The investment in cryptocurrency seemed almost too good to be true.

An Arkansas resident invested $500 with MyCapital, an online company that claims to be headquartered in the United Kingdom and operates the website mycapitaltradefx.com.

It promised high returns and little risk. Within weeks, the value of the Arkansan’s investment in bitcoin ballooned to a purported $13,500, according to an Aug. 4 cease-and-desist order from the Arkansas Securities Department. But it was a scam, and the investor lost his $500, the order said.

The investigation of MyCapital led to and a cease-and-desist order directed at eight similar websites for “engaging in illegal internet schemes to advertise, hype and sell fraudulent cryptocurrency and [foreign exchange] investments.”

The order marks the latest example of the rising number of frauds involving cryptocurrencies.

“It seems like every time we get some bad guys, shut one company down, two more pop up,” Securities Commissioner Eric Munson told Arkansas Business.

The Federal Trade Commission estimated that nearly 7,000 people lost more than $80 million between October and March in cryptocurrency-related scams.

“There are considerable portions of the cryptocurrency market that are unregulated today,” said Campbell McLaurin, ASD’s associate general counsel. “So regulators across the board are dealing with how to regulate cryptocurrency.”

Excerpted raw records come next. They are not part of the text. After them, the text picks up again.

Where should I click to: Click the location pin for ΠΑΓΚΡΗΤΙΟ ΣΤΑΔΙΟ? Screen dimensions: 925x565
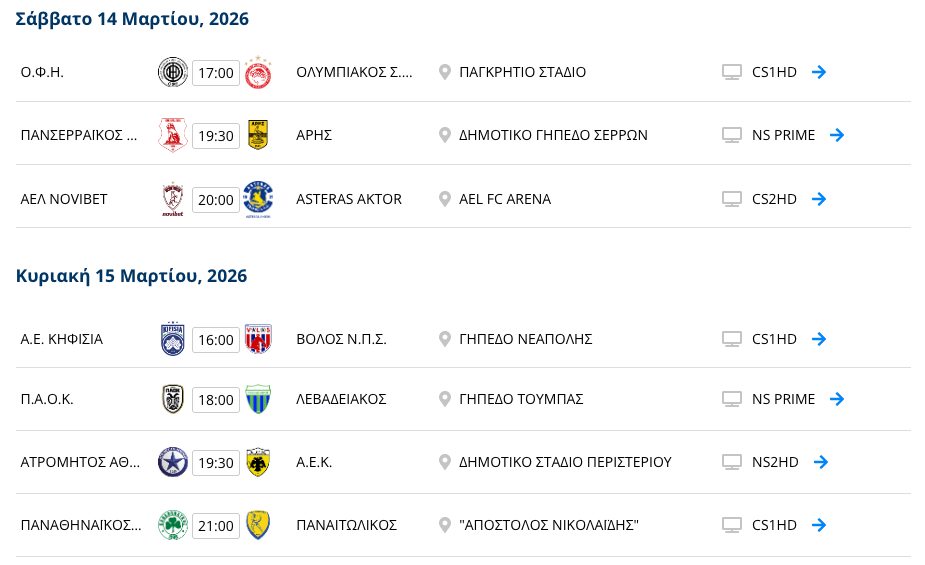click(445, 72)
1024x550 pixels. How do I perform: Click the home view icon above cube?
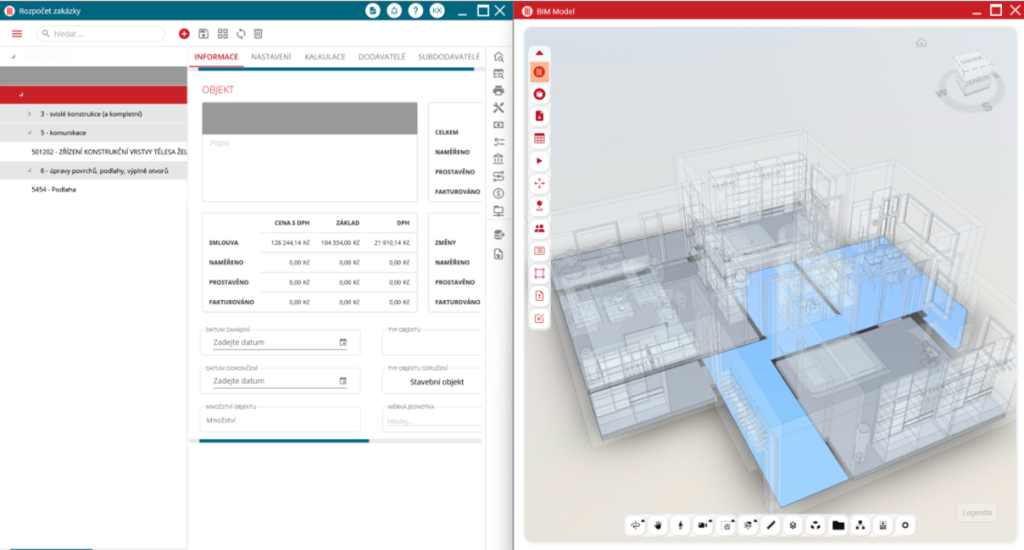point(921,43)
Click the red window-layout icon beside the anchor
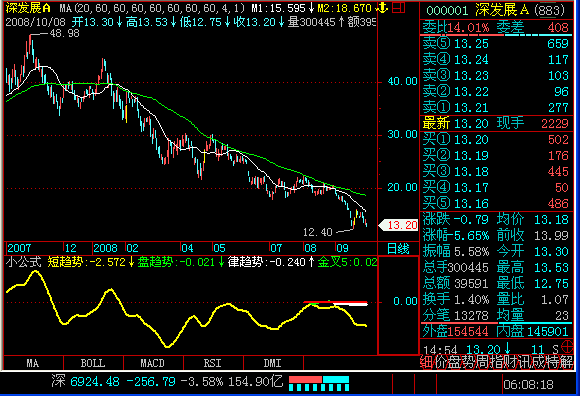This screenshot has height=396, width=580. 398,7
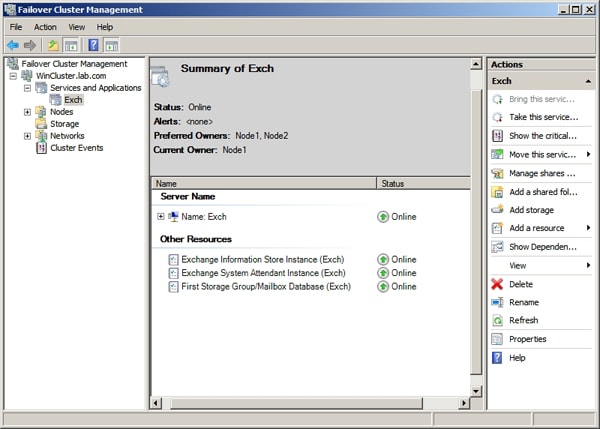This screenshot has height=429, width=600.
Task: Click the Show Dependency report icon
Action: pyautogui.click(x=498, y=247)
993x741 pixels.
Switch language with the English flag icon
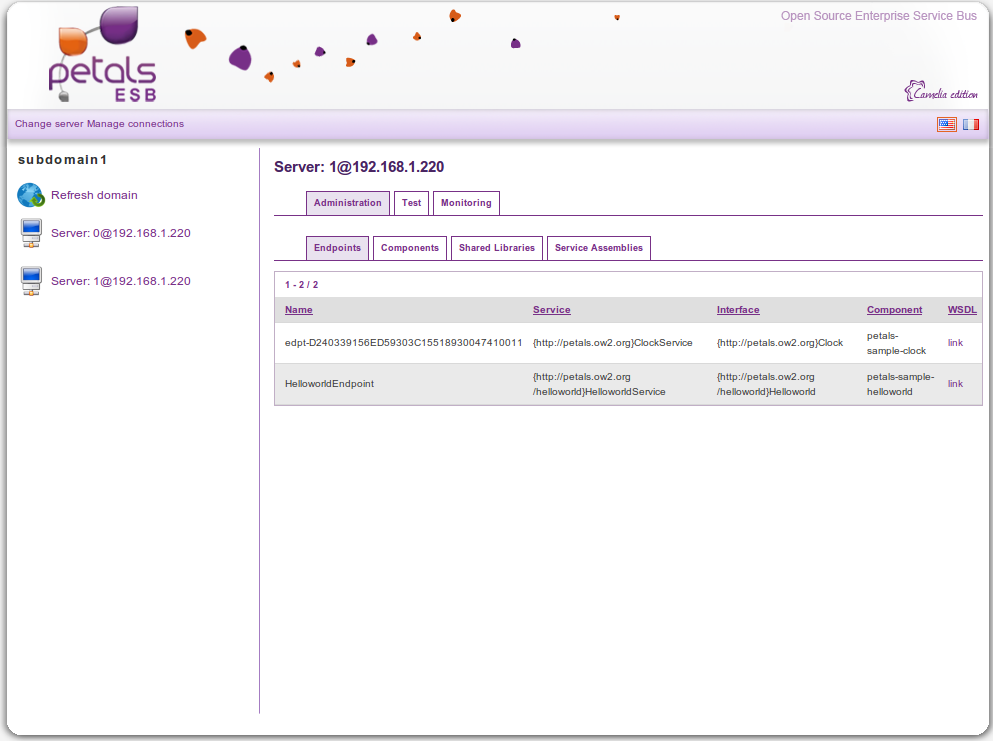tap(946, 124)
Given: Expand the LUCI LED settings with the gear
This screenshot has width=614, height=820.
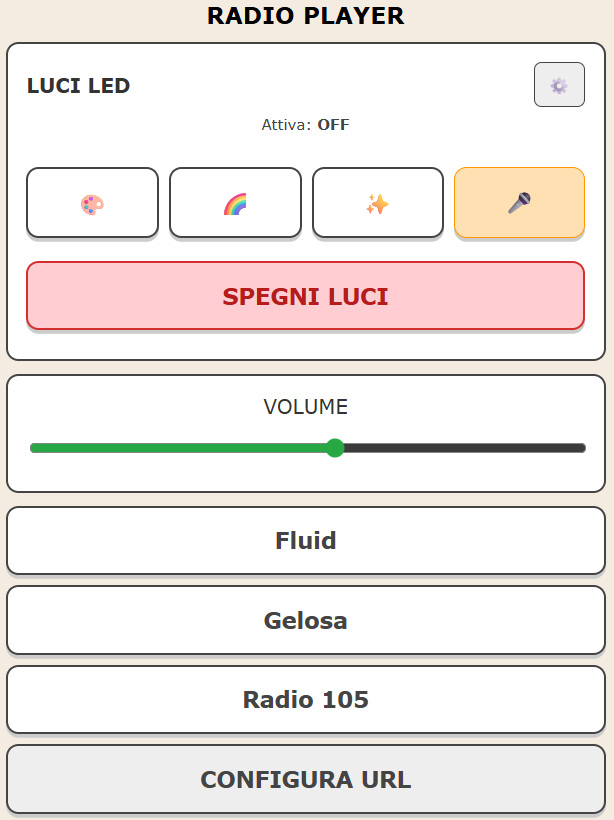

During the 2021 legislative session, lawmakers added virtual currency to the definition of money transmission in the Uniform Money Services Act. That change means Arkansas companies or individuals who relay virtual currency transactions for clients have to be licensed with the ASD. That law went into effect July 28.

The cryptocurrency trade is still new. Created about a dozen years ago, it has blossomed into a $1.6 trillion market.

“With any emerging or booming market, fraudsters and scammers are looking for opportunities to defraud the public,” McLaurin said.

U.S. Securities & Exchange Commission Chair Gary Gensler said during a recent speech that he would like more cryptocurrency oversight. Gensler said he is willing to work with Congress, the president and regulators to close the gap that allows some cryptocurrency products to be unregulated, according to a transcript of the talk posted on the SEC’s website.

Munson agreed that the cryptocurrency market needs supervision and safeguards to protect investors. “It’s not for everyone,” he said. “It’s not a guaranteed investment.”

In Arkansas, licensed companies in the money services businesses, such as Western Union and PayPal, have seen the value and the number of virtual currency transactions during the last year skyrocket, said Karyn Tierney, an ASD attorney.

In the third quarter of 2020, there were 356,000 virtual currency transactions in Arkansas totaling $109 million. In the second quarter of 2021, the number of transactions jumped to 2.7 million with a value of $1.7 billion.

Investors Beware

The nine websites named in the cease-and-desist orders dangled the promise of high returns to recruit investors, which should be a red flag to consumers, McLaurin said.

The websites also used customer testimonials that aren’t supported by facts. The websites’ “schemes are to offer different investment plans at various prices with a promise of high returns,” the order said.

The ASD has asked the owners of the websites to take them down.

“But there’s no guarantee that these operators, these fraudsters, won’t develop similar websites under different names and publish those,” McLaurin said. “So that’s one reason why we want to get this message out, so that we can stop fraud on the front end before it ever happens.”